EXERCISE INSTRUCTIONS:
Answer these questions about the Kashmir security passage below:
1. What number was Friday's official security review of Jammu and Kashmir by the home ministry this year?
2. How many days does the Amarnath pilgrimage last?
3. According to official data, how many civilians have militants killed in targeted attacks in Jammu and Kashmir since January 2021?

SOURCE PASSAGE:
+ + + + +

According to reports, the home minister was briefed about the situation in Kashmir during the meeting and the “active involvement of the anti-terror grid” for neutralising the culprits behind the recent civilian killings in Kashmir. There are also reports that the home ministry is contemplating further stepping up the presence of security forces and the creation of “exclusive zones” in Kashmir for migrant employees.
However, The Wire could not independently verify the reports.
Deteriorating security situation
The meeting on Friday was the fifth official security review of Jammu and Kashmir by the home ministry this year. The earlier three meetings were chaired by Shah on February 18, March 19 and May 17 in the aftermath of the increase in the attacks on unarmed civilians, off-duty security personnel and political activists, and the security arrangements being made for the upcoming Amarnath pilgrimage.
In the run-up to the 43-day pilgrimage, which is now less than a month away, the security situation has deteriorated alarmingly, especially in Kashmir where six civilians including a government clerk, a government teacher, a private wine shop employee, a TV artist and a migrant worker have been killed in targeted attacks over the last three weeks. Two among the deceased were women and one of them was a Kashmiri Muslim.
Also read: Bank Employee from Rajasthan Shot Dead in Kulgam; Second Targeted Attack in 3 Days
On one of the worst days this year, two civilians and an army soldier were killed in targeted attacks on Thursday, June 2. A newly-wed young man from Rajasthan identified as Vijay Kumar who was recently posted as the manager of Ellaquai Dehati Bank’s Kulgam branch in south Kashmir was among those killed on Thursday.
Since January 2021, official data shows that 55 civilians have been killed in targeted attacks in Jammu and Kashmir by militants. This year, at least 19 persons, including four Panchayat members and off-duty security personnel, have been gunned down in Kashmir till June 2, which is almost double the number of such killings during the corresponding period of last year.

+ + + + +

EXERCISE DATA:
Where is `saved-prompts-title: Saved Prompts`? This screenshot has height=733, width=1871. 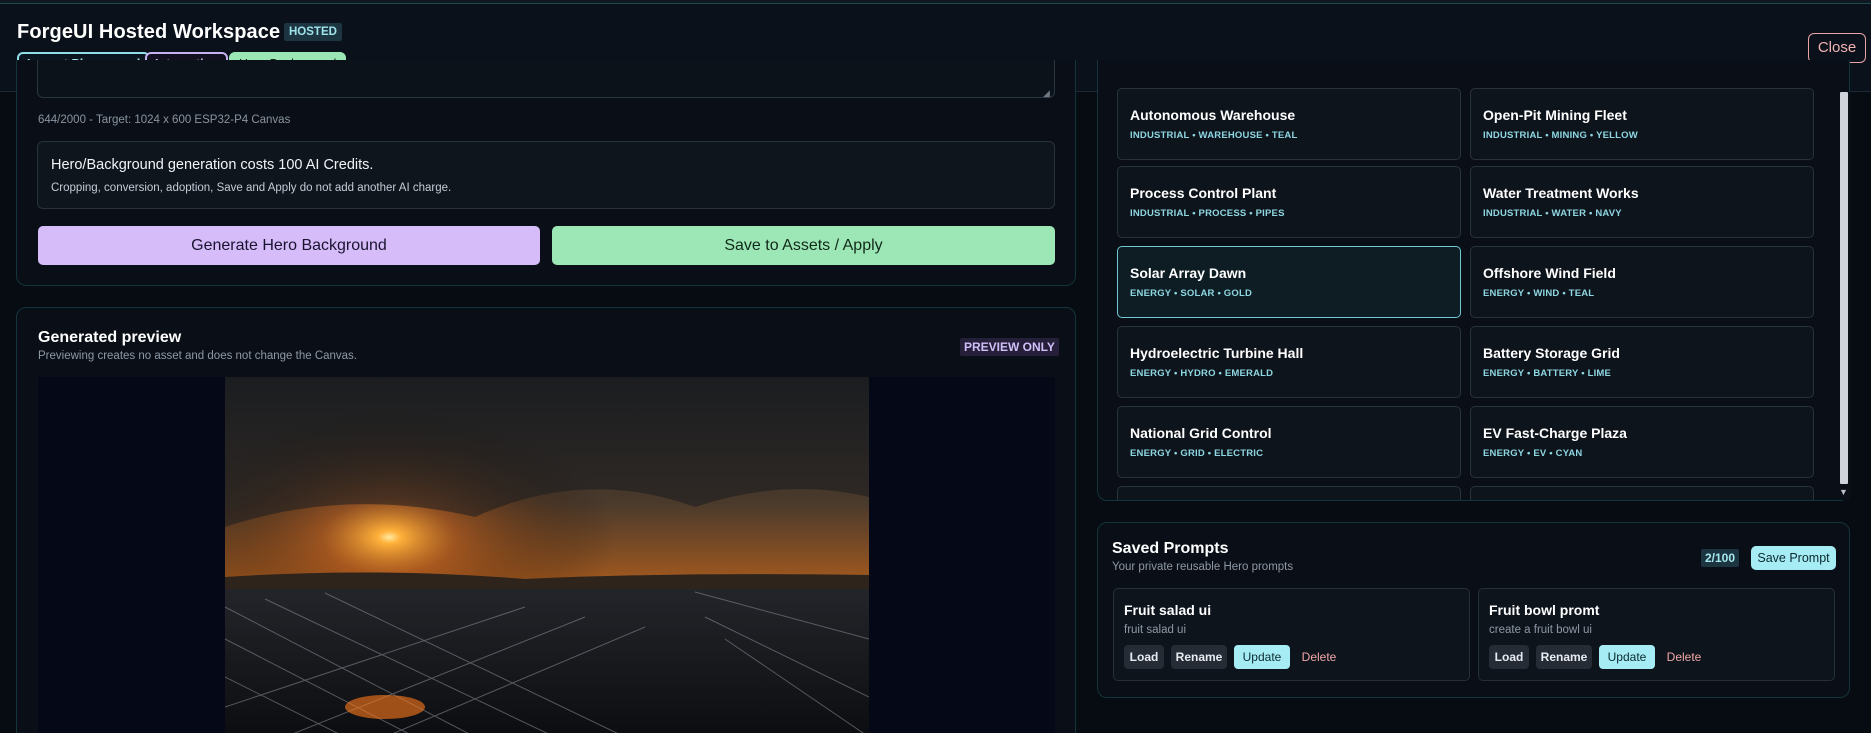
saved-prompts-title: Saved Prompts is located at coordinates (1170, 548).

+ + + + +

YOUR SOLUTION:
1. The fifth.
2. 43 days.
3. 55 civilians.